• _Goal_: Can you copy the listing from the line with "Open the '1 day' date range dropdown" to the line with "point(104,107)", both included, and leave out the pictures?

• _Data entries_:
---+---

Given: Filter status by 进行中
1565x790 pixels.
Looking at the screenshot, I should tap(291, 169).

---+---

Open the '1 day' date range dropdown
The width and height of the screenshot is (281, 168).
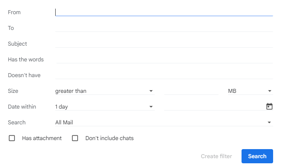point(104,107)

---+---

• _Answer for the task_:
Open the '1 day' date range dropdown
The width and height of the screenshot is (281, 168).
point(104,107)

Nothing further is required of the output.